Amid these concerns, Shepherd Neame announced a 3.4 percent increase in its dividend to 4.5p, following a reported 2.7 percent rise in profit to £4.4 million for the six months ending December. Britain's oldest brewer, with roots dating back to 1698, saw turnover remain unchanged compared to the previous year. This stability was achieved as improved demand across its hundreds of pubs offset a reduction in revenue from its brewing division.

The company also revealed that its new stout line, Iron Wharf, has experienced strong sales, helping to fuel demand for its own beer across its establishments. Neame acknowledged the challenging environment in the beer supply market, stating, "There's no hiding from the fact that anyone from the beer supply market is finding life quite challenging at the moment."

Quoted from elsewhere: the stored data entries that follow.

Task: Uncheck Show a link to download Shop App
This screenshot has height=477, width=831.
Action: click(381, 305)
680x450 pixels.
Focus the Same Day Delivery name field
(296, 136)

Potential Silver Lining from Middle East Instability

Despite the energy cost worries, Neame pointed to a potential upside from the ongoing Middle East conflict. He suggested that instability could lead to a rise in summer staycations in the UK, as Britons avoid the higher costs of international travel. "We should be a major beneficiary of that if that were to be the case," he remarked, indicating that domestic tourism might boost pub and hotel revenues.

In summary, Shepherd Neame is navigating a complex landscape marked by energy price volatility driven by geopolitical tensions, while simultaneously leveraging product innovations and potential shifts in consumer behavior to maintain resilience in the competitive brewing and hospitality industry.